Periodic generalized binomial coefficients were first studied by  Ramus [1], although he was only concerned binomial coefficients he gave a closed form. The next bit of work on them came from Hoggatt who gave a formula for PC_q(n,r,k). Then my adviser ran into them because the Hilbert Series of the associated graded ring of the ring of functions in $n$ variables over a finite field of order $q$ is $(1+x+\cdots+x^{q-1})^n$. So they naturally showed up while we were computing the dimensions of some homologies associated to certain elements [3]. For further references on generalized binomial coefficients you can refer to Bondarenko's book [4]. 
I am very interested though in what context you found them. 
Bibliography - [2] and [4] may be found on the fibonacci quarterlies website, [3] is available on mine or my advisers website. 
[1] C. Ramus, Solution generale d'un probleme d'analyse combinatoire, J. Reine Ang. Math. 11
(1834), 352-55
[2] V. E. Hoggatt, G. L. Alexanderson. Sums of partition sets in generalized Pascal triangles. I. Fibonacci Quart. 14 (1976), no. 2, 117-125
[3] T. Hodges, J Schlather, The degree of regularity of a quadratic polynomial,  Journal of Pure and Applied Algebra, Volume 217, Issue 2, February 2013, Pages 207-217,2013
[4] Bondarenko BA (1993) Generalized Pascal triangles and pyramids, their fractals, graphs and applications. Bollinger RC, translator and editor. Santa Clara, California: The Fibonacci Association. 190 p.

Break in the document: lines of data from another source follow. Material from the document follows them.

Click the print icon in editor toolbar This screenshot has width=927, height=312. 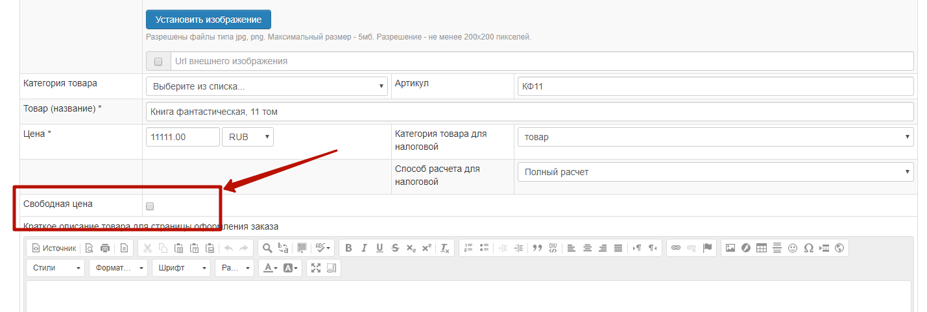pyautogui.click(x=105, y=248)
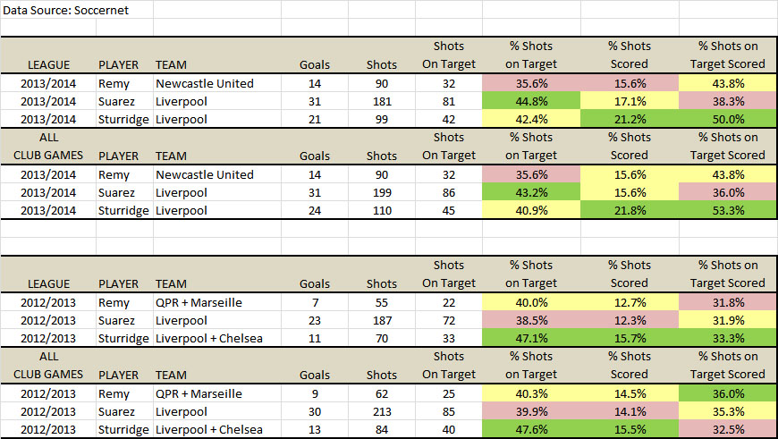Click the green 53.3% cell for Sturridge

click(728, 210)
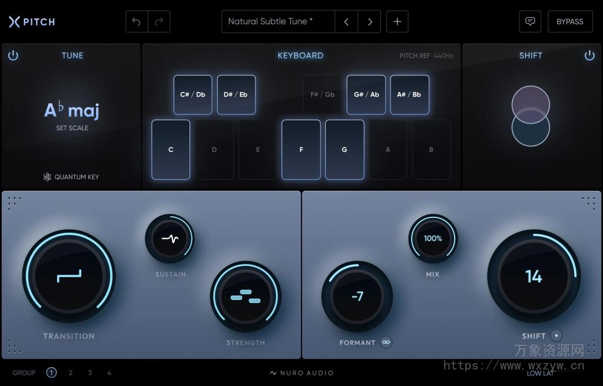Toggle the Tune section power button
Screen dimensions: 603x386
(x=13, y=55)
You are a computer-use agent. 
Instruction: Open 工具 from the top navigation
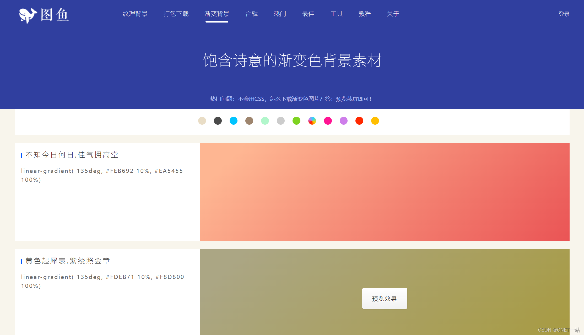coord(336,14)
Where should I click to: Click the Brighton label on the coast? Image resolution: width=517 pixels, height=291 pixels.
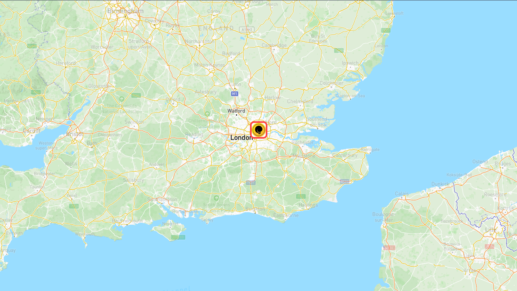(255, 209)
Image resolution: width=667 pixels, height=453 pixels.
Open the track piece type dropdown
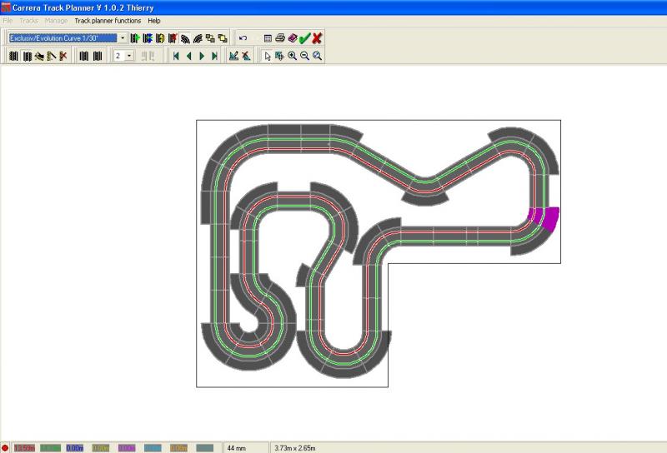coord(123,38)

Note [2]: As far as I can tell the second paper they apparently intended to write was never finished. For reference Hoggatt died in 1980. Although Hoggatt did have a graduate student who wrote a master's thesis on the topic, I checked it out on inter-library loan but didn't find much of anything useful in it.